L’union fait la force : les démarches collectives
Ce défi, autrefois abordé en silo, est désormais l’objet d’une mobilisation nationale. Des initiatives structurantes émergent pour transformer des actions isolées en une force collective et aider les collectivités à ne pas réinventer la roue.
• Tie-break : Portée par l’association Les Interconnectés, cette initiative vise à organiser une dynamique collective d’indépendance pour les territoires. Cette démarche n’est pas qu’un simple forum d’échange ; elle fournit des outils concrets comme un outil d’autodiagnostic pour évaluer ses dépendances, une aide à la définition de critères partagés pour l’achat public, et la construction d’un catalogue de solutions alternatives.
• La CANUT : Cette centrale d’achat public a lancé une procédure de « dialogue compétitif » pour faire émerger une offre souveraine complète (messagerie, bureautique, visio) en alternative à Office 365. L’objectif est de mutualiser les efforts et les coûts pour tous les acteurs publics intéressés, leur permettant ainsi de bénéficier de solutions crédibles et financièrement compétitives.


Conclusion : Un chemin exigeant mais stratégique
La souveraineté numérique n’est plus un débat de spécialistes.

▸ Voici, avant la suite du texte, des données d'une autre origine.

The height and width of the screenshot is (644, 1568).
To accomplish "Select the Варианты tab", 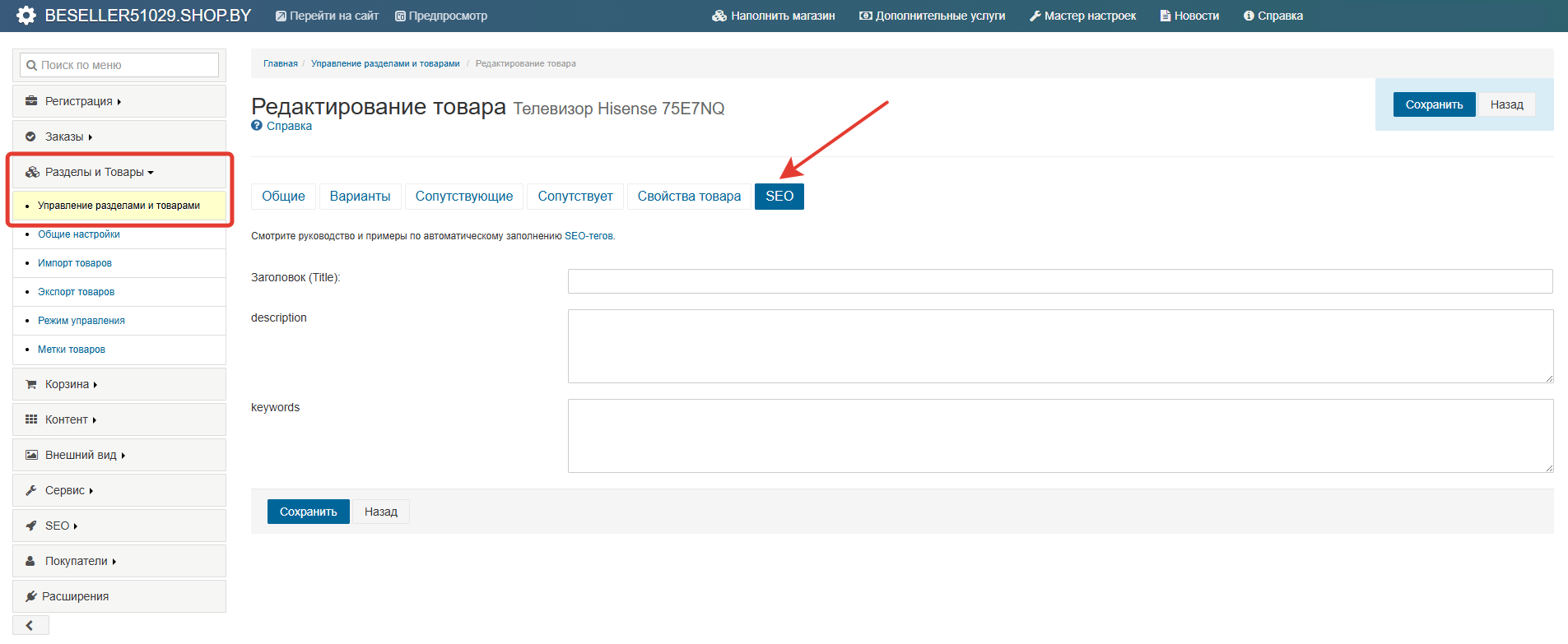I will (360, 197).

C’est devenu un enjeu stratégique majeur forgeant l’avenir des services publics, qui touche à la fois à la maîtrise des coûts, à la sécurité des données des citoyens et à l’autonomie de décision des collectivités.
Bien que la transition vers des outils souverains soit un chemin exigeant qui demande un investissement politique et humain fort, elle n’est plus une utopie. Des exemples concrets comme celui de Lyon démontrent sa faisabilité et sa pertinence économique. Des initiatives collectives comme celles portées par la CANUT et Les Interconnectés montrent qu’un véritable mouvement est en marche pour mutualiser les forces. En mutualisant leurs efforts, ces acteurs ne font pas que répondre à une contrainte budgétaire ou juridique ; ils posent activement les fondations d’un écosystème numérique européen de confiance, indispensable pour garantir la résilience et l’indépendance des services publics de demain.